[Collected data]
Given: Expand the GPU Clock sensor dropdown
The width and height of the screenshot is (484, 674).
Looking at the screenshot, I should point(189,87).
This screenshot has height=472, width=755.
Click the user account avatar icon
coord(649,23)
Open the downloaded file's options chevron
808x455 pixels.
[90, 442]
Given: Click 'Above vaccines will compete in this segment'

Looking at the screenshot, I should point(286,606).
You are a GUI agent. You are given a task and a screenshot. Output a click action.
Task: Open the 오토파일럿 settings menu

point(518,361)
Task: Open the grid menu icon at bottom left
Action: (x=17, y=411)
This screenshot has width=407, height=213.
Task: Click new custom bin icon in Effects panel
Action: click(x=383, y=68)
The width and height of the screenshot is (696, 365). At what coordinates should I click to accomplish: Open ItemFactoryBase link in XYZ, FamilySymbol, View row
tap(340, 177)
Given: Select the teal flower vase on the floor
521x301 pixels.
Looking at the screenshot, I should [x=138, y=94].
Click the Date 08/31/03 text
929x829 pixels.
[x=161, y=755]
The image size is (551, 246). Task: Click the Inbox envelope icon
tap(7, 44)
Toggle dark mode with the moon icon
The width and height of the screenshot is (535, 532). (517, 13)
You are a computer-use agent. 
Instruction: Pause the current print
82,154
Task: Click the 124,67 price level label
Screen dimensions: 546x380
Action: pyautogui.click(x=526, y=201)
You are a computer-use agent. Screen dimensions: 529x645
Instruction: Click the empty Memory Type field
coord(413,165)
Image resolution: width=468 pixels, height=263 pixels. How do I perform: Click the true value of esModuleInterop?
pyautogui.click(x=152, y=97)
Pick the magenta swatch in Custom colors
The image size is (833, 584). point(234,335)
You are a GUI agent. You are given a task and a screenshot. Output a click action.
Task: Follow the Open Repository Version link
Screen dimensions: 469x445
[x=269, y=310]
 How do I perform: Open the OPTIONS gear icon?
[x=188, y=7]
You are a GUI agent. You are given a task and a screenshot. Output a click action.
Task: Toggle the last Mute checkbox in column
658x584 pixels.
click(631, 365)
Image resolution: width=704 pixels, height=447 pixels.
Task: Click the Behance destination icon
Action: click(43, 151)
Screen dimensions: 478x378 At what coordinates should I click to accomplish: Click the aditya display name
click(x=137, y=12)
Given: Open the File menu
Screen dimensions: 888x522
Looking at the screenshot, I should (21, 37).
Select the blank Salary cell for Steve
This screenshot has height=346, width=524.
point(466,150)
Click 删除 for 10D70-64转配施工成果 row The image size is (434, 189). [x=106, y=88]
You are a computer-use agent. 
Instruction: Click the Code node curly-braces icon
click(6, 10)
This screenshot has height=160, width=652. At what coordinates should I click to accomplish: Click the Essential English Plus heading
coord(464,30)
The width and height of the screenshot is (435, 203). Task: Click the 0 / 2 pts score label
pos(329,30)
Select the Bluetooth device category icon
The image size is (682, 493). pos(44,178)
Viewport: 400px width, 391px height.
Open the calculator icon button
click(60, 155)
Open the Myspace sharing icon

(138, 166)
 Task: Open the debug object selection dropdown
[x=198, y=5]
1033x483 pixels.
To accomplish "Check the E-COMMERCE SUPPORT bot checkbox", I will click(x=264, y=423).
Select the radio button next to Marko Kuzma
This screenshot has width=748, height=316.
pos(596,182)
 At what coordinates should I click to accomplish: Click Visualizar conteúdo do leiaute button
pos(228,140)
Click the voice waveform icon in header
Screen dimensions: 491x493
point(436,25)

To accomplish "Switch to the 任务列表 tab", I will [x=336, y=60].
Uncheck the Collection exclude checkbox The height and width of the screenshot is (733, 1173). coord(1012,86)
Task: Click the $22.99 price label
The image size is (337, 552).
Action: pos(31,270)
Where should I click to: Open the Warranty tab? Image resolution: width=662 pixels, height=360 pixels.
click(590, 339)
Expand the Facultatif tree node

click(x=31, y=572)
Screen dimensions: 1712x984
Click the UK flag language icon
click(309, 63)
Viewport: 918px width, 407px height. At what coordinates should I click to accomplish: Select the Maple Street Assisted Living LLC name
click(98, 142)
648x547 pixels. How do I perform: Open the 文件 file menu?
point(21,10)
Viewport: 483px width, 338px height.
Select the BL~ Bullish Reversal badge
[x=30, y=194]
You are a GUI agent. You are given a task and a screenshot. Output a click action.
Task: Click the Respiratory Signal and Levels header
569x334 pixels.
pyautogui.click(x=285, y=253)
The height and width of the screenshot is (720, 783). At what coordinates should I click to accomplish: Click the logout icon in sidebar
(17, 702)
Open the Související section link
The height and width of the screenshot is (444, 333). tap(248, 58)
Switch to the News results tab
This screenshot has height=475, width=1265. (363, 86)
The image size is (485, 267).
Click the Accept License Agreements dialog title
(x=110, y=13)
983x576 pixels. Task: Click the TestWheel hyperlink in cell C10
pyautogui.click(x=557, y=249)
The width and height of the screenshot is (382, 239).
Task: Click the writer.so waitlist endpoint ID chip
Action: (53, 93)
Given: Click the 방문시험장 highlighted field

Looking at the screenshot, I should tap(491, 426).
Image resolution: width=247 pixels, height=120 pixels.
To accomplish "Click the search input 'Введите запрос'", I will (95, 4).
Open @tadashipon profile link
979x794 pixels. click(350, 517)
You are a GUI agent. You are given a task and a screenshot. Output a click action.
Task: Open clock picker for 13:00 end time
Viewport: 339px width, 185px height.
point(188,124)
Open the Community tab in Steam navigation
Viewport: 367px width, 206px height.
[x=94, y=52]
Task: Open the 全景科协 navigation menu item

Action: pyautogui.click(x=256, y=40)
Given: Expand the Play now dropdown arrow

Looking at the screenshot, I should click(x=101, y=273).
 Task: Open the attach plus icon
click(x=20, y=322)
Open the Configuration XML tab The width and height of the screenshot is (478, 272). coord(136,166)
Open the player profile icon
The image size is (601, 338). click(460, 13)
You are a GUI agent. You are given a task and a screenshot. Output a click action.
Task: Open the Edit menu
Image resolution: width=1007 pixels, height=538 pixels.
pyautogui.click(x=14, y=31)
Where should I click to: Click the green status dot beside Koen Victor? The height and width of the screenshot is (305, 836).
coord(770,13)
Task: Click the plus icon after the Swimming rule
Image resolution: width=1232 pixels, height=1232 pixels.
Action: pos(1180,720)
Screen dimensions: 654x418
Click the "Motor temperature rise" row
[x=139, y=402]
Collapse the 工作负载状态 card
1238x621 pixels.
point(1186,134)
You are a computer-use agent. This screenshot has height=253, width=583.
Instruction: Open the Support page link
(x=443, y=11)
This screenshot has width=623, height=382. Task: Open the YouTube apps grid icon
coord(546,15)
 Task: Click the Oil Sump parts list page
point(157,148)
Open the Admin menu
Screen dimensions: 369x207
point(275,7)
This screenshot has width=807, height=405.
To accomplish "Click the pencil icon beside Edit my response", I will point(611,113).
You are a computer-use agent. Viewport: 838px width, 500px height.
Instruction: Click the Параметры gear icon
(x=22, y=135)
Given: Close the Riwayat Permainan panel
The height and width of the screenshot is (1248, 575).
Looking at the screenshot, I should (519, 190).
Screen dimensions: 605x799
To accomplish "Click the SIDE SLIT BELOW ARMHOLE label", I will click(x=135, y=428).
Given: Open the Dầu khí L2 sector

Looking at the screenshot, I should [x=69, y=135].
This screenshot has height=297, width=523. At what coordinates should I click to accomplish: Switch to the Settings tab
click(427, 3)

- [AIM OF THE TASK]: Give again, exactly, every line from the one holding "Screen dimensions: 369x207" to the last line of the data.

- [TASK SOLUTION]:
Screen dimensions: 369x207
point(275,7)
This screenshot has width=807, height=405.
To accomplish "Click the pencil icon beside Edit my response", I will point(611,113).
You are a computer-use agent. Viewport: 838px width, 500px height.
Instruction: Click the Параметры gear icon
(x=22, y=135)
Given: Close the Riwayat Permainan panel
The height and width of the screenshot is (1248, 575).
Looking at the screenshot, I should (519, 190).
Screen dimensions: 605x799
To accomplish "Click the SIDE SLIT BELOW ARMHOLE label", I will click(x=135, y=428).
Given: Open the Dầu khí L2 sector

Looking at the screenshot, I should [x=69, y=135].
This screenshot has height=297, width=523. At what coordinates should I click to accomplish: Switch to the Settings tab
click(427, 3)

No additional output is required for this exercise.